## Alıştırma Bölümleri
[A] Aşağıdaki (i), (ii) ve (iii) ifadelerinin Gök-Türklerin sonuyla ilgili metne uyup uymadığını belirtin. Her biri için evet ya da hayır deyin ve karara dayanak olan sözcükleri metinden aynen alıntılayın. (i) Orhun Abidelerindeki bilgiler Bilge Kagan'ın ölümüyle sona erer. (ii) 723 yılından sonra II. Gök-Türk devleti ile T'ang hanedanı arasında uzun bir süre savaş çıkmıştır. (iii) İmparator kayıtlarında bu devreyle ilgili bir sayfalık bilgi bulunur.
[B] Gök-Türklerin sonuyla ilgili metinde "Bunun sebebi hiç" sözcüklerini içeren yerle başlayıp "bir cümle bulunmaktadır." ile biten bölümü aynen yazın.
[C] Gök-Türklerin sonuyla ilgili metinde geçen bütün yıl sayılarını lütfen her birini bir kez yazarak küçükten büyüğe sıralayın.

---- Verilen Metin

734-742 Yılları Arasındaki Olaylar

IV- GÖK-TÜRKLERİN SONU

1- 734-742 Yılları Arasındaki Olaylar


II. Gök-Türk devletinin sonu yani Bilge Kagan'ın ölümünden yıkılışına kadar olan devre
müstakil bir çalışma olarak ele alınmadığı gibi,
çeşitli araştırmalarda sadece birkaç cümle ile değerlendirilmiştir.
Bunun sebebi hiç şüphesiz yaklaşık on yıllık dilimini ihtiva eden
734-744 yılları arası ile ilgili kaynakların az bilgi vermesidir.
Bilindiği gibi Orhun Abidelerindeki bilgiler Bilge Kagan'ın ölümüyle kesilmektedir.
Diğer taraftan her zaman Gök-Türk tarihi hakkında zengin malzeme
taşıdığını söylediğimiz Çin kaynakları da artık yetersizleşmektedir.
Sadece CTS 194A ve HTS 215B'nın yanında
Wang Chung-ssu adlı bir kumandanın biyografisinde bir sayfayı geçmeyen bilgiler vardır.
İmparator kayıtlarında da (Pen-chi) bir cümle bulunmaktadır.

Çin kaynaklarında Gök-Türklerin bu devresiyle ilgili bilgilerin azalmasının sebebi,
onların Çin'deki T'ang hanedanı için bir tehlike olmaktan çıkmaları,
daha çok siyasi ve benzeri ilişki kurmalarıdır.
Eğer aksi olup savaş vesair hadiseler meydana gelse
şüphesiz kaynaklardaki bilgiler çoğalırdı.
Zaten 723 yılından sonra II. Gök-Türk devleti ile Çin'deki T'ang hanedanı arasında
barış yapılmış ve uzun sayılabilecek bir süre savaş çıkmamıştı.

--------
---- Kayıt Alıntıları

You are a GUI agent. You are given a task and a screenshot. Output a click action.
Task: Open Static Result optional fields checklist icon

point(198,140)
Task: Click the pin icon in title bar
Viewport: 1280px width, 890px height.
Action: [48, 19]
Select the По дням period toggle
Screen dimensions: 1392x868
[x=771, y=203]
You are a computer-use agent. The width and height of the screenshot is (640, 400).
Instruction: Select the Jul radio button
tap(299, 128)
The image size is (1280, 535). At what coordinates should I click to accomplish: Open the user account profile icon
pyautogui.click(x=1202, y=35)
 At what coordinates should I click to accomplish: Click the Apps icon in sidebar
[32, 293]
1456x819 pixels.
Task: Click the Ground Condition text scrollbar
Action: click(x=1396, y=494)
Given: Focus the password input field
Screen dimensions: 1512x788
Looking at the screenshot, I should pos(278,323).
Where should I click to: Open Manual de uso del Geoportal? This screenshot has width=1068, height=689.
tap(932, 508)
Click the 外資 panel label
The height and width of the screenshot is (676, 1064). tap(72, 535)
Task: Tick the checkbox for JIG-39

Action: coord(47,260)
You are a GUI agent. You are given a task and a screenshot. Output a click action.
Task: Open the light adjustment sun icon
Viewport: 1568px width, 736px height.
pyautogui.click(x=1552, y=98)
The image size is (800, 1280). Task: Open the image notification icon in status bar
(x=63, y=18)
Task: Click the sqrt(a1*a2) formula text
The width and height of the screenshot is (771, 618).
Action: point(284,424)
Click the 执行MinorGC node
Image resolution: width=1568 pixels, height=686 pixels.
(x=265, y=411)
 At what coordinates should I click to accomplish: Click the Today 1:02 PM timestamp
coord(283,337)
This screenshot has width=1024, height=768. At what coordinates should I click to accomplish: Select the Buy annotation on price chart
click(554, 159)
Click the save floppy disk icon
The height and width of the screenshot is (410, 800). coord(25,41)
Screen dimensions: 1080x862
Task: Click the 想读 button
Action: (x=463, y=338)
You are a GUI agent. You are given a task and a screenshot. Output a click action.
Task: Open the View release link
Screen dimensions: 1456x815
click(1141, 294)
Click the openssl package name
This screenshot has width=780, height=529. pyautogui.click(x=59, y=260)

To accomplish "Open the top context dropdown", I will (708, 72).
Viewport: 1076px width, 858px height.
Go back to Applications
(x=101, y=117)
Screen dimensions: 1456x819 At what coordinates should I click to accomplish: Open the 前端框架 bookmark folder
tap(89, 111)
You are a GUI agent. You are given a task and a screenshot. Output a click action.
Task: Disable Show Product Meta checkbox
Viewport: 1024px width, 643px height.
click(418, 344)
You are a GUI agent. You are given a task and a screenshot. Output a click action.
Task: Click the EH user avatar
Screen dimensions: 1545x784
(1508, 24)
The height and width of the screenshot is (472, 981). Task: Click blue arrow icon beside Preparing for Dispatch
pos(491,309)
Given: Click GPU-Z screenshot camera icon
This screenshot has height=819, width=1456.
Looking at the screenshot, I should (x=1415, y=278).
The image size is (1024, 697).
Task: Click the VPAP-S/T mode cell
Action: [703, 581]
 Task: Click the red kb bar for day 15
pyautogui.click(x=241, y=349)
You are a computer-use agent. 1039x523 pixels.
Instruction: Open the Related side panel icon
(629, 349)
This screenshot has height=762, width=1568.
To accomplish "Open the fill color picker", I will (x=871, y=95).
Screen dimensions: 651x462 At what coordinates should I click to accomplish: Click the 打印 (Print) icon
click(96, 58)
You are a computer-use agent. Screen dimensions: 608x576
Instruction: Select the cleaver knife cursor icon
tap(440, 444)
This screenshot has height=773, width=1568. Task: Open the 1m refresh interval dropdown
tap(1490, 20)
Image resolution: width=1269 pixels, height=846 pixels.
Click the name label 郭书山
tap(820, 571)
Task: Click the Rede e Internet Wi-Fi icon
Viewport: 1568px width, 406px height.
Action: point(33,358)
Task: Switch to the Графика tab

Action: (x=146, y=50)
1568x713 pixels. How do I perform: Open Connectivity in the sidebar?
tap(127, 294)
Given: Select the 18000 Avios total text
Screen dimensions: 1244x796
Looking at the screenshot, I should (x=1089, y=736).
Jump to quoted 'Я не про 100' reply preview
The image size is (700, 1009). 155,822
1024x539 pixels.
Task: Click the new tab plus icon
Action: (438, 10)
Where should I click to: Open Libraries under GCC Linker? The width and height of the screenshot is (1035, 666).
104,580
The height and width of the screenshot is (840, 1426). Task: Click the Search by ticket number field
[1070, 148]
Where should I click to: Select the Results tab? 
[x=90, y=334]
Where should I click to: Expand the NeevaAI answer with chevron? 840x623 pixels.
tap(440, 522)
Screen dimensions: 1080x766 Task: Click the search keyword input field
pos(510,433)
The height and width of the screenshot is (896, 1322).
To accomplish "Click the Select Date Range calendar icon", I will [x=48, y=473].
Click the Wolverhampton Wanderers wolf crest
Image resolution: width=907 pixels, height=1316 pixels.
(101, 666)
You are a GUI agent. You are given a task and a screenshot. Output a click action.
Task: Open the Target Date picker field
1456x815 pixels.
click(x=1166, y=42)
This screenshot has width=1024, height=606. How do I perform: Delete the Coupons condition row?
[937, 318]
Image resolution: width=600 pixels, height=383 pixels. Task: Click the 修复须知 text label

--------

## Beklenen Yanıtlar
[A]
(i) Evet: "Bilindiği gibi Orhun Abidelerindeki bilgiler Bilge Kagan'ın ölümüyle kesilmektedir."
(ii) Hayır: "barış yapılmış ve uzun sayılabilecek bir süre savaş çıkmamıştı."
(iii) Hayır: "İmparator kayıtlarında da (Pen-chi) bir cümle bulunmaktadır."

[B]
Bunun sebebi hiç şüphesiz yaklaşık on yıllık dilimini ihtiva eden
734-744 yılları arası ile ilgili kaynakların az bilgi vermesidir.
Bilindiği gibi Orhun Abidelerindeki bilgiler Bilge Kagan'ın ölümüyle kesilmektedir.
Diğer taraftan her zaman Gök-Türk tarihi hakkında zengin malzeme
taşıdığını söylediğimiz Çin kaynakları da artık yetersizleşmektedir.
Sadece CTS 194A ve HTS 215B'nın yanında
Wang Chung-ssu adlı bir kumandanın biyografisinde bir sayfayı geçmeyen bilgiler vardır.
İmparator kayıtlarında da (Pen-chi) bir cümle bulunmaktadır.

[C] 723, 734, 742, 744